Deployment of a Statistical Machine Translation (English & American Sign Language)

Hello!

In this tutorial, you will be able to deploy your statistical machine translation for the pair of language English and American Sign Language in written form.

If you want to cite my work in your research papers, please refer to this publication:

Achraf Othman, Mohamed Jemni, “Designing High Accuracy Statistical Machine Translation for Sign Language Using Parallel Corpus—Case study English and American Sign Language “, Journal of Information Technology Research, Volume 12, Issue 2, 2019.

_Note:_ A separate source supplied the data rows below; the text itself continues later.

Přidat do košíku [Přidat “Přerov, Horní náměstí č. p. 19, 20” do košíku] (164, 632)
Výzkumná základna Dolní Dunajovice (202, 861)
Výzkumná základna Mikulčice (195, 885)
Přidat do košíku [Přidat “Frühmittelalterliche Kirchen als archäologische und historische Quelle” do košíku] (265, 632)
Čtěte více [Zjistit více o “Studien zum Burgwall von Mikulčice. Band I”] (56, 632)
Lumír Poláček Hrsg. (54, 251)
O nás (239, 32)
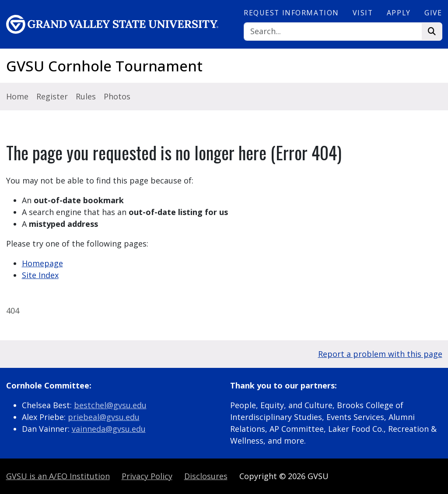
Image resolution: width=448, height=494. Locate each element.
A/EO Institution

Here, we assume that you build statistical machine translation tools (check my previous tutorials). In case of fail, you can download pre-built binary files of moses and related tools as follow:

    mkdir smt
    cd smt
    wget https://www.achrafothman.net/aslsmt/tools/smt-moses-ao-ubuntu-16.04.tgz
    tar -xzvf smt-moses-ao-ubuntu-16.04.tgz
    cd ubuntu-16.04/
    mv bin ../
    mv scripts ../
    mv training-tools ../
    cd ..
    rm -r ubuntu-16.04
    rm -r smt-moses-ao-ubuntu-16.04.tgz

We create a folder named tools and we copy complied GIZA++ files in this folder (to see how to make the GIZA++ check my previous tutorial). To do that, we use the command cp to copy all binary files. I assume that I compiled all files in a folder named smt2, so to copy files, we need just to run the following commands:

    mkdir tools
    cd tools
    cp ../../smt2/tools/GIZA++ .
    cp ../../smt2/tools/mkcls .
    cp ../../smt2/tools/snt2cooc.out .
    cd ..

For this tutorial, I prepared a small corpus for testing between English and American Sign Language. You can use any pair of languages. Below commands to download files:

    mkdir corpus
    cd corpus
    wget http://www.achrafothman.net/aslsmt/corpus/corpus-mini.asl
    wget http://www.achrafothman.net/aslsmt/corpus/corpus-mini.en
    mv corpus-mini.asl corpus.asl
    mv corpus-mini.en corpus.en
    cd ..

Now, we run the tokenization step. Tokenization is essentially splitting a phrase, sentence, paragraph, or an entire text document into smaller units, such as individual words or terms. Each of these smaller units is called token. Let’s take an example. Consider the below string: “This is a cat.”. After the tokenization step, we get the following: [‘This’, ‘is’, ‘a’, cat’]. For our corpus, we do:

    /root/smt/scripts/tokenizer/tokenizer.perl -l en < /root/smt/corpus/corpus.asl > /root/smt/corpus/corpus.tok.asl
    /root/smt/scripts/tokenizer/tokenizer.perl -l en < /root/smt/corpus/corpus.en > /root/smt/corpus/corpus.tok.en
    # to check output files
    cd corpus
    tail corpus.tok.en
    cd ..

The next step is Truecasing. Truecasing is the problem in natural language processing (NLP) of determining the proper capitalization of words where such information is unavailable. This commonly comes up due to the standard practice (in English and many other languages) of automatically capitalizing the first word of a sentence. It can also arise in a badly cased or non-cased text (for example, all-lowercase or all-uppercase text messages). To do that, we run the following commands:

    /root/smt/scripts/recaser/train-truecaser.perl --model /root/smt/corpus/truecase-model.en --corpus /root/smt/corpus/corpus.tok.en
    /root/smt/scripts/recaser/train-truecaser.perl --model /root/smt/corpus/truecase-model.asl --corpus /root/smt/corpus/corpus.tok.asl
    /root/smt/scripts/recaser/truecase.perl --model /root/smt/corpus/truecase-model.en < /root/smt/corpus/corpus.tok.en > /root/smt/corpus/corpus.true.en
    /root/smt/scripts/recaser/truecase.perl --model /root/smt/corpus/truecase-model.asl < /root/smt/corpus/corpus.tok.asl > /root/smt/corpus/corpus.true.asl

For cleaning, we run the script clean-corpus-n.perl. It is a small script that cleans up a parallel corpus, so it works well with the training script. It performs the following steps: removes empty lines and removes redundant space characters.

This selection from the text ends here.